> _What you will do_: Nothing but the lines from the start of the records below through the line that has "たびノートTOP (529, 114)" should appear, each exactly as given.

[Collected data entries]
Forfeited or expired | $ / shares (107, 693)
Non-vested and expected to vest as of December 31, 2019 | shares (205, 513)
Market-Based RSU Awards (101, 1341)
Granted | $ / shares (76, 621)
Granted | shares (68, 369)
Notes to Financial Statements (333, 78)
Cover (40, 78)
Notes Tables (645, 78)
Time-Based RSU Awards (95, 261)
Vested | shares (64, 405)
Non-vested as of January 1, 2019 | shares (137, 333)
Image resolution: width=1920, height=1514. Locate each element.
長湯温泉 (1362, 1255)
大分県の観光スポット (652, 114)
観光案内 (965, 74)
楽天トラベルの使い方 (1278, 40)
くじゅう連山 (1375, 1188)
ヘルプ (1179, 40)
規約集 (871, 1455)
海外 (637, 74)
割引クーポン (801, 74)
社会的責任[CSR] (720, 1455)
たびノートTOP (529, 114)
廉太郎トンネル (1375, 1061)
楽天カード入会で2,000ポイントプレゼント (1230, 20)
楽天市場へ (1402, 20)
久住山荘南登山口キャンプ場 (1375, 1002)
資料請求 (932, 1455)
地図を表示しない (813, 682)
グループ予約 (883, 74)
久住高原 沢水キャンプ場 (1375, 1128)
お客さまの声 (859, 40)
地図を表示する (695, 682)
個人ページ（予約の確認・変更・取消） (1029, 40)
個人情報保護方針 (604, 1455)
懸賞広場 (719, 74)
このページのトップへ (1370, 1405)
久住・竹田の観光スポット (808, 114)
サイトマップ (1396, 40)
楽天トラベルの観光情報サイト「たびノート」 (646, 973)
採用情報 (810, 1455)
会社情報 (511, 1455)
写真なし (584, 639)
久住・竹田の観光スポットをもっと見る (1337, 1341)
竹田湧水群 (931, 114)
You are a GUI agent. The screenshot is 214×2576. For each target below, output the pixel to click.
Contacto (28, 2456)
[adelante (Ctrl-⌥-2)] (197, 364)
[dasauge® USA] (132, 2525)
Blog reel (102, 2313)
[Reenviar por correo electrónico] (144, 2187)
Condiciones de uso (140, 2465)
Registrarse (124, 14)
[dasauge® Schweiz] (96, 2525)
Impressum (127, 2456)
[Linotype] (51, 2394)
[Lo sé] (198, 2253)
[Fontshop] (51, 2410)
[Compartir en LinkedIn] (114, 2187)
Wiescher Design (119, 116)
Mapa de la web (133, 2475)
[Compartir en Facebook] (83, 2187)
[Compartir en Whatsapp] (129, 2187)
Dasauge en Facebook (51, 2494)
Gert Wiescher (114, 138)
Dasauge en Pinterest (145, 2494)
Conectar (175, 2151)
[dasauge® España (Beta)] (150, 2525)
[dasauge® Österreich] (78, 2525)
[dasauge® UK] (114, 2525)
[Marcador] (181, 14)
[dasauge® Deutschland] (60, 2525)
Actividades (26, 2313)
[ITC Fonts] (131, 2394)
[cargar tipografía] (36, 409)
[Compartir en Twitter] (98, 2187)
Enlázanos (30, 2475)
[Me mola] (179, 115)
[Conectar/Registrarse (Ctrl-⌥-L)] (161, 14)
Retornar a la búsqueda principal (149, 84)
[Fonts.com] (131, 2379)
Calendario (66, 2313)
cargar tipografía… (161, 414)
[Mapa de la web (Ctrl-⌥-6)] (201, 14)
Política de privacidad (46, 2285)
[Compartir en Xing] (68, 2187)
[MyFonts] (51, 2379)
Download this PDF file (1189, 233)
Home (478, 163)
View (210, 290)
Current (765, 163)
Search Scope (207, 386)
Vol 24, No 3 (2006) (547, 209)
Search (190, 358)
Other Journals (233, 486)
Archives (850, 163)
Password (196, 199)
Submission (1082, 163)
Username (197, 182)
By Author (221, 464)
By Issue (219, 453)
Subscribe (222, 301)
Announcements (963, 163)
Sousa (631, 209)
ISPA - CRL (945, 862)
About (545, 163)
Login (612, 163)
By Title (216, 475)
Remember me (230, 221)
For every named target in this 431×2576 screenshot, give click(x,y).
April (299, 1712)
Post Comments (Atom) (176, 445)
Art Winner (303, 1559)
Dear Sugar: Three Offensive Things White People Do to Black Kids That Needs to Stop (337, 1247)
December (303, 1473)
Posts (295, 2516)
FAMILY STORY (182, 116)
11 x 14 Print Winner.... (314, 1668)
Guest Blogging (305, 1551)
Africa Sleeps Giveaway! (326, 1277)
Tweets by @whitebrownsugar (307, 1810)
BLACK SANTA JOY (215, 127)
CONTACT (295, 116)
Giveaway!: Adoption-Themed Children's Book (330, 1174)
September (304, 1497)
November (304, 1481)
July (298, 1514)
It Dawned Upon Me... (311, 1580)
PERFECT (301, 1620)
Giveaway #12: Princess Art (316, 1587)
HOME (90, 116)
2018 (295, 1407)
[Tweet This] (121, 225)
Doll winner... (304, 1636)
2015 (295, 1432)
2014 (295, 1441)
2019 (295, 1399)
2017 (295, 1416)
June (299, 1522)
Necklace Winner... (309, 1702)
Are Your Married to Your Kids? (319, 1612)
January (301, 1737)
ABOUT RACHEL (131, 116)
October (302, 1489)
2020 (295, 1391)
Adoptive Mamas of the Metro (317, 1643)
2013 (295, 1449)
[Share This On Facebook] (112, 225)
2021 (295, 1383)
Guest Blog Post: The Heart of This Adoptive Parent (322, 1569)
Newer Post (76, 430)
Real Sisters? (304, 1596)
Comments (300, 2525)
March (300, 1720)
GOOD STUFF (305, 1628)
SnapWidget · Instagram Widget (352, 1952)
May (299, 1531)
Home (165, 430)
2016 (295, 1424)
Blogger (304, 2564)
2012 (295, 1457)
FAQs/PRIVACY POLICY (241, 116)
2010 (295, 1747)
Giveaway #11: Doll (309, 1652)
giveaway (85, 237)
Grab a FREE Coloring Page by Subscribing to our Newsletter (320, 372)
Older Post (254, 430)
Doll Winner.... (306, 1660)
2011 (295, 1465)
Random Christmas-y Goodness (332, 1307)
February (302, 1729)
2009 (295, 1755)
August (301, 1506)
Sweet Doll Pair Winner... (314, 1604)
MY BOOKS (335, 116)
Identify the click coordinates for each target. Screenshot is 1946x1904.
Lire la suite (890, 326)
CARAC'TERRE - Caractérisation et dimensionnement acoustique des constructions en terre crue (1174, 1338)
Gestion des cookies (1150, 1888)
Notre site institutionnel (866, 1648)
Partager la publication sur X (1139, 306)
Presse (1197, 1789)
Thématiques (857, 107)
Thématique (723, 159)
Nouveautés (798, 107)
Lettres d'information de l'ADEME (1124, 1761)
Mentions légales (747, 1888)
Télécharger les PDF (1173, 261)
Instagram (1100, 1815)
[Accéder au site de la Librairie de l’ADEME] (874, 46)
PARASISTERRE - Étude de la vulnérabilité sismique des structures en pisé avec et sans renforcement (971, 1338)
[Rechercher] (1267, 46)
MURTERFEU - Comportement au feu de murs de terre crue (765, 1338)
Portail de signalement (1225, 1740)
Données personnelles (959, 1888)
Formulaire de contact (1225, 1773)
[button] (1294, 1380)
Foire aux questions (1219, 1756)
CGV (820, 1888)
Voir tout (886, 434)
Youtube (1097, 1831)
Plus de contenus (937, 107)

> _Exercise result_:
Forfeited or expired | $ / shares (107, 693)
Non-vested and expected to vest as of December 31, 2019 | shares (205, 513)
Market-Based RSU Awards (101, 1341)
Granted | $ / shares (76, 621)
Granted | shares (68, 369)
Notes to Financial Statements (333, 78)
Cover (40, 78)
Notes Tables (645, 78)
Time-Based RSU Awards (95, 261)
Vested | shares (64, 405)
Non-vested as of January 1, 2019 | shares (137, 333)
Image resolution: width=1920, height=1514. Locate each element.
長湯温泉 (1362, 1255)
大分県の観光スポット (652, 114)
観光案内 (965, 74)
楽天トラベルの使い方 (1278, 40)
くじゅう連山 (1375, 1188)
ヘルプ (1179, 40)
規約集 (871, 1455)
海外 (637, 74)
割引クーポン (801, 74)
社会的責任[CSR] (720, 1455)
たびノートTOP (529, 114)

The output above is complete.